Chemspider describes the NMR prediction service provided by the Ecole Polytechnique Fédérale de Lausanne. NMR Prediction Now Available Via ChemSpider

00:56 22/05/2008, Antony Williams,
[…]. The NMR prediction service is provided by Luc Patiny’s group out of Ecole Polytechnique Fédérale de Lausanne at the Institute of Chemical Sciences and Engineering. Their nmrdb.org webpage offers a series of services, not just NMR prediction and I offer the details below from their website.
NMR Predictor – This page allows to predict the spectrum from the chemical structure
NMR Assigner – Upload and assign NMR spectra on-line. The assignment of NMR spectra may be decomposed in 4 steps:
  1. identification of the signals
  2. integration and multiplicity determination
  3. assignment of each signal to the corresponding atom in the molecule
  4. exportation of the data for publication and/or for database storage

NMR Resurrector – A great amount of NMR information is currently available in the form of scientific publications. However, this information is not readily accessible in the format required for complex searches. The Resurrector enables the user to easily import these in-line spectral descriptions and creates an assigned visual representation that can be seamlessly integrated in the attribution process.
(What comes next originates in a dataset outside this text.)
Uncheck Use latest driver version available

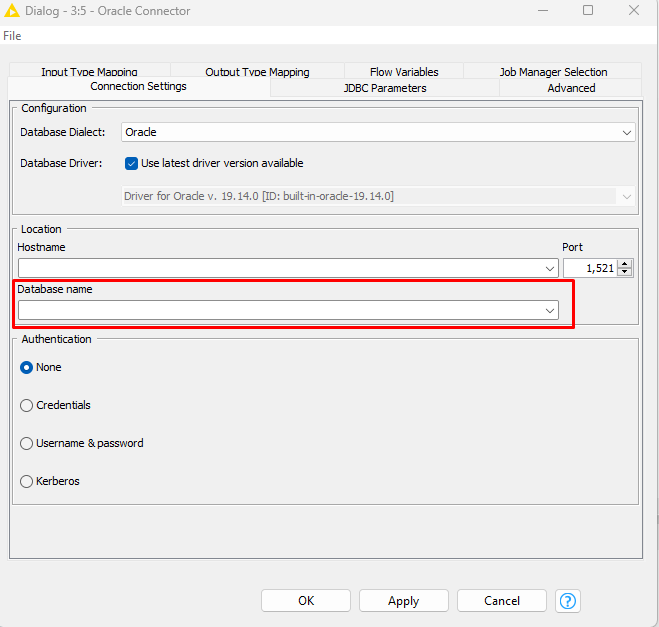click(x=132, y=163)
PMR: Firstly, I think it’s very important to provide free online predictions of NMR spectra and Lausanne are to be congratulated. The technology is very valuable in the age of machine-readable chemical information. I’m not sure quite what the primary site at Lausanne provides – it states that the prediction is provided by a (presumably commercial) engine from Molecular Networks. I don’t know whether there are restrictions on the volume or re-use of the calculations done at Lausanne. If there aren’t any, this is a useful advance (though I am still keen to see the algorithms of prediction tools exposed ).
Again I may have missed it, but the primary means of calculating NMR spectra at Lausanne seems to be through an applet. I’d like to see Web Services that can be used by machines, rather than needing to enter structures by hand (I’m pleased to see Pubchem is taking the WS approach and I’ll blog this later). Computing is becoming indefinitely cheap and it makes sense to compute the spectrum of every new compound published.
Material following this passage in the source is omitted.